Debuting in 1912 as one of the earliest "pretty girl" strips, by 1933,
Polly and Her Pals had become the world's premier surrealistic comic strip. In the mid-twenties, Cliff Sterrett had entered his peak period, developing a new style replete with Art Deco decorations, abstract backgrounds, and distinctively surreal perspectives--all within the context of a downright hilarious situation comedy. Sterrett's Sunday pages (also collected by The Library of American Comics) have long been hailed as individual masterpieces, but his daily strips--due to their rarity--have eluded archivists for the past ninety years.
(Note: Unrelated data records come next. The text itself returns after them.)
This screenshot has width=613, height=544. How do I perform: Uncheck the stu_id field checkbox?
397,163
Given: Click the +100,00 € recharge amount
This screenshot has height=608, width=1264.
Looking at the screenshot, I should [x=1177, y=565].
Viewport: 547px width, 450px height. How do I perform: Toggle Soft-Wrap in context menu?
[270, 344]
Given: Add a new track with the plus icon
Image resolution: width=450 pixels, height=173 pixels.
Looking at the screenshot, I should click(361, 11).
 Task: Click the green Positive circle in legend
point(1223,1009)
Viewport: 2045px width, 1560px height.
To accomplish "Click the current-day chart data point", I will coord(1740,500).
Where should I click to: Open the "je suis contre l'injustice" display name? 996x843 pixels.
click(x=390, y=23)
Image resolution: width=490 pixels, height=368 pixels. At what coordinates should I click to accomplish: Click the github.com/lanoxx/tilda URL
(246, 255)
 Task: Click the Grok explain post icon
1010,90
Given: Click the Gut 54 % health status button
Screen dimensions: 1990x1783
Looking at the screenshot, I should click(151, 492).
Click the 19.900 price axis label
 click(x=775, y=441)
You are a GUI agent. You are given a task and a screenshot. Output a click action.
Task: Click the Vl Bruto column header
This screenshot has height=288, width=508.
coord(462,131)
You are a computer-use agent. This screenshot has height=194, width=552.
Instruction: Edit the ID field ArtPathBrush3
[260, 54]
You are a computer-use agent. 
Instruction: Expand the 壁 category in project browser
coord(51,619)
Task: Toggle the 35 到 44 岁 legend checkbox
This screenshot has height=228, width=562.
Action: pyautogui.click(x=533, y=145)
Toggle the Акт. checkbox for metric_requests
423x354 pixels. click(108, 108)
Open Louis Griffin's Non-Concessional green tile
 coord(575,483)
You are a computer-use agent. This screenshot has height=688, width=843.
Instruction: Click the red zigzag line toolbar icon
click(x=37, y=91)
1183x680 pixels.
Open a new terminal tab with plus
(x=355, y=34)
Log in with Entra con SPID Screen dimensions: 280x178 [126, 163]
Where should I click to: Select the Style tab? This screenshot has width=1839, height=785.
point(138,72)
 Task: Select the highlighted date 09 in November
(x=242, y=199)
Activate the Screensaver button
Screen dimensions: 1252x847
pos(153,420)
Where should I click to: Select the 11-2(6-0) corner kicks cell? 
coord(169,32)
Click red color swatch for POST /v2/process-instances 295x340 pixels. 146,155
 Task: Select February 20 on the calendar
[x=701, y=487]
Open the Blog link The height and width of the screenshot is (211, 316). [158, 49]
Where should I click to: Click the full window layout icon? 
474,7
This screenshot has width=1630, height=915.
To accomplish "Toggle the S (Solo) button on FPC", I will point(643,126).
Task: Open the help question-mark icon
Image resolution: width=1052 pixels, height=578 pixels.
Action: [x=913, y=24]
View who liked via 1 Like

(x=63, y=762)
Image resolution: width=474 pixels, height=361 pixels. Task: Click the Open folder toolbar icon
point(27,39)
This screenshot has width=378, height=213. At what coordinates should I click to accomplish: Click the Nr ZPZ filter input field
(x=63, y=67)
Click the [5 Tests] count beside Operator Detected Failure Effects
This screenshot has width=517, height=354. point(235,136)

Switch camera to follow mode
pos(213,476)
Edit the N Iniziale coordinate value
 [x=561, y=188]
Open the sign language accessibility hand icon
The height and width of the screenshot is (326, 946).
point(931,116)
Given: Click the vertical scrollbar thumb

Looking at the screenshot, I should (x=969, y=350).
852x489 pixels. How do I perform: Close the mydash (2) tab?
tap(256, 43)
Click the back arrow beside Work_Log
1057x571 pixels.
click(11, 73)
The discovery by The Library of American Comics of syndicate proofs for some early 1930s dailies--plus new information about Sterrett's involvement with a Maine-based artist colony--fills a major hole in comics history. The strips reprinted here--the complete year of 1933 dailies--show Sterrett at his most inventive, building gags upon gags within one- and two-week continuities, culminating in a spectacular holiday story in which the entire cast--Polly, Maw and Paw Perkins, cousin Ashur, Neewah, and the rest of the outrageous Perkins household--is transfigured into living, breathing Christmas dolls.
LOAC Essentials reprints, one year at a time, the daily newspaper strips that are essential to comics history, in a format that preserves, as closely as possible, the original reader experience. By reproducing the strips one per page in an oblong format, it allows us to have the experience of reading the comics one day at a time. Each volume contains seminal strips that are unique creations in their right and also contributed to the advancement of the medium, along with panel-by-panel annotations.